* start Data extract *

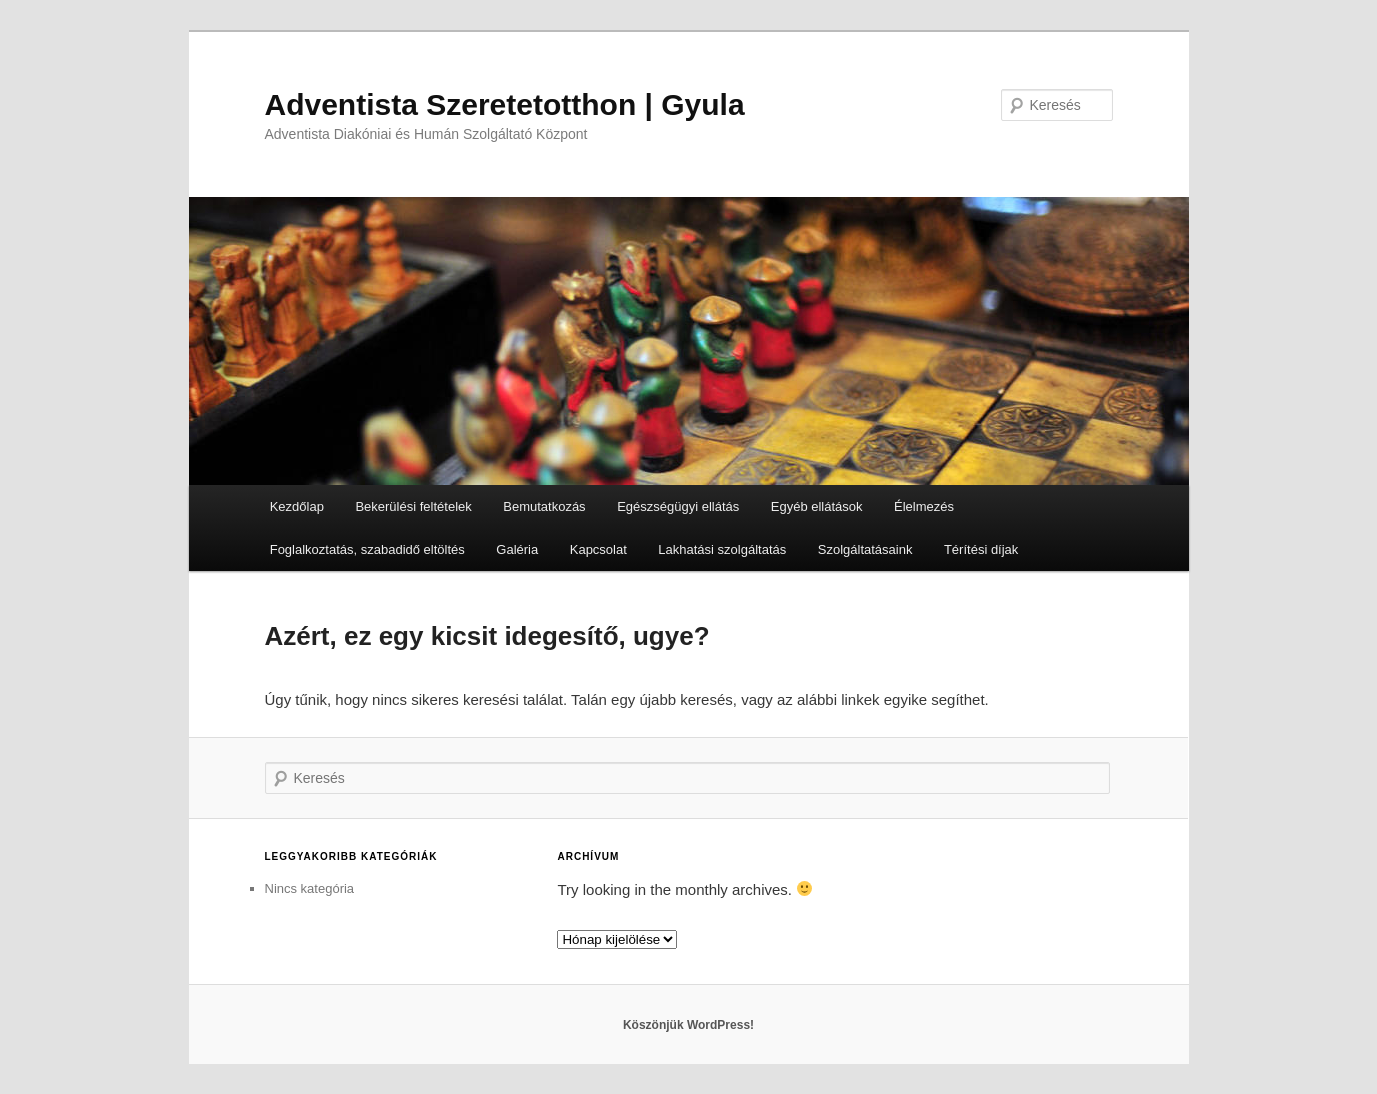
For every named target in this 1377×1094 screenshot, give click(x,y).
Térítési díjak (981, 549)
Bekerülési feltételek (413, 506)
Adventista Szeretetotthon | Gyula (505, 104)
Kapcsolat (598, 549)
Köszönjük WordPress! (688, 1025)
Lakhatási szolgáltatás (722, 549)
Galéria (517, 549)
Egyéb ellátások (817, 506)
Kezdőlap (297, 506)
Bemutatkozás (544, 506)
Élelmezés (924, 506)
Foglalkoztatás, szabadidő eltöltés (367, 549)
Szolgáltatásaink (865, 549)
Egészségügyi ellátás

* end Data extract *

Aim
Please format the lines above as a numbered list, skipping any blank lines and leaving the picture out.

Task output
1. For every named target in this 1377×1094 screenshot, give click(x,y).
2. Térítési díjak (981, 549)
3. Bekerülési feltételek (413, 506)
4. Adventista Szeretetotthon | Gyula (505, 104)
5. Kapcsolat (598, 549)
6. Köszönjük WordPress! (688, 1025)
7. Lakhatási szolgáltatás (722, 549)
8. Galéria (517, 549)
9. Egyéb ellátások (817, 506)
10. Kezdőlap (297, 506)
11. Bemutatkozás (544, 506)
12. Élelmezés (924, 506)
13. Foglalkoztatás, szabadidő eltöltés (367, 549)
14. Szolgáltatásaink (865, 549)
15. Egészségügyi ellátás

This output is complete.